» **Set task**:
Lay out the listing below as a Markdown table with the columns "Row" and "Line," numbering each line and omitting blank lines. Leave the pictures out of the table.

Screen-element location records
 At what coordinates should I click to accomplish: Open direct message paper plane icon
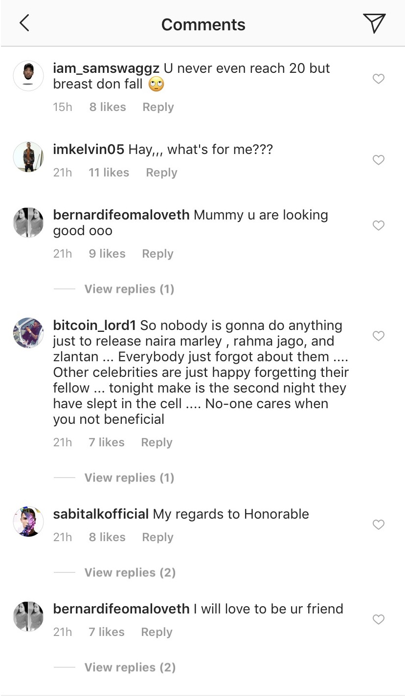pos(374,23)
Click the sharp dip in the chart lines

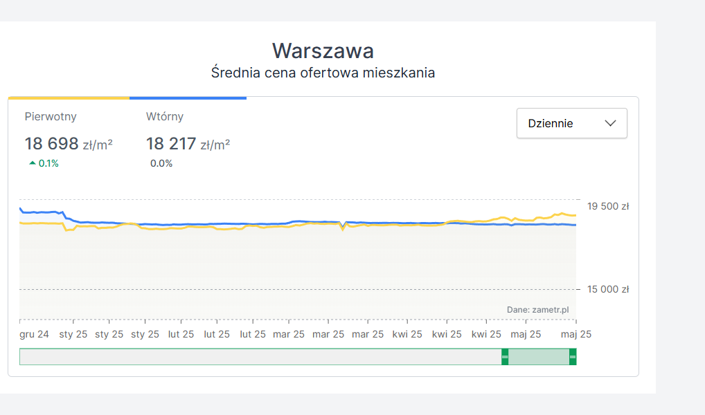click(x=343, y=227)
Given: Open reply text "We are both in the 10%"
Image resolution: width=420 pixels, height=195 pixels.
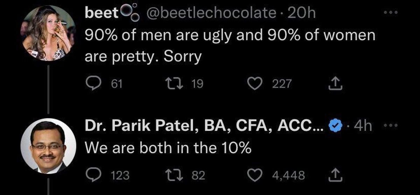Looking at the screenshot, I should coord(168,149).
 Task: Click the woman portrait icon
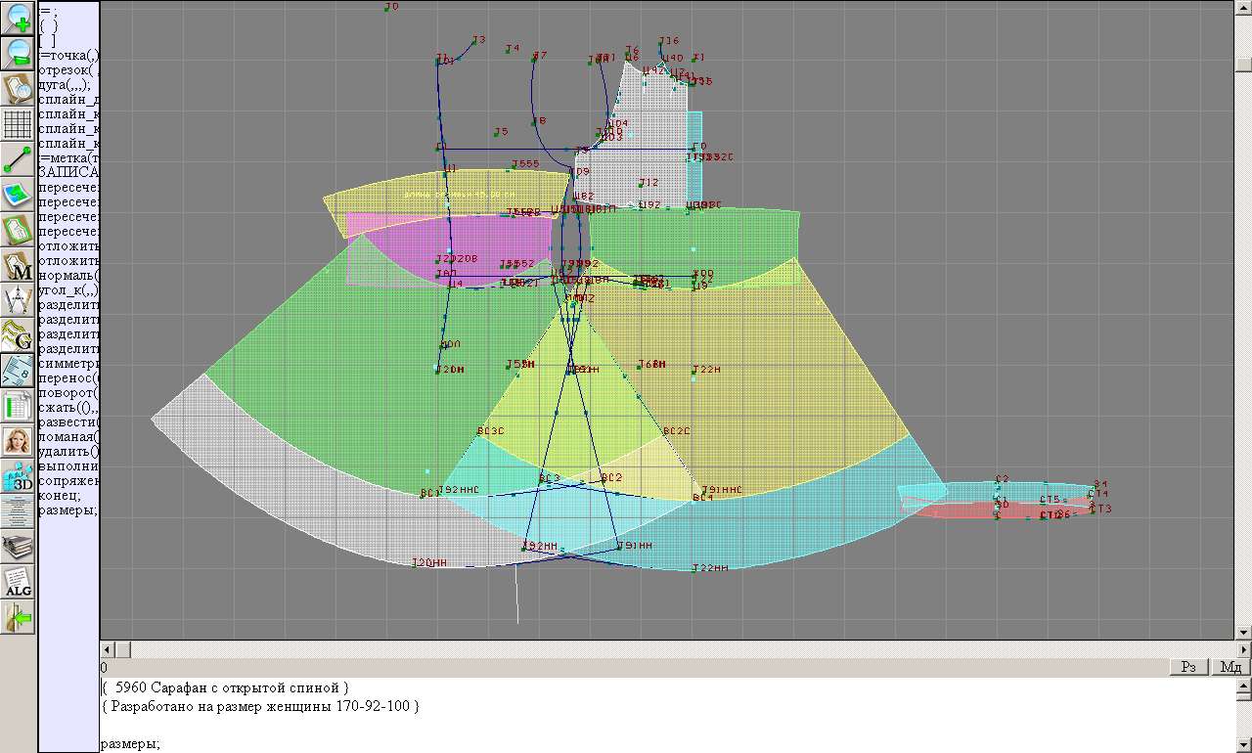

» **Exercise response**:
| Row | Line |
|---|---|
| 1 |  At what coordinates should I click to accomplish: Open direct message paper plane icon |
| 2 | pos(374,23) |
| 3 | Click the sharp dip in the chart lines |
| 4 | click(x=343, y=227) |
| 5 | Given: Open reply text "We are both in the 10%" |
| 6 | Image resolution: width=420 pixels, height=195 pixels. |
| 7 | Looking at the screenshot, I should coord(168,149). |
| 8 |  Task: Click the woman portrait icon |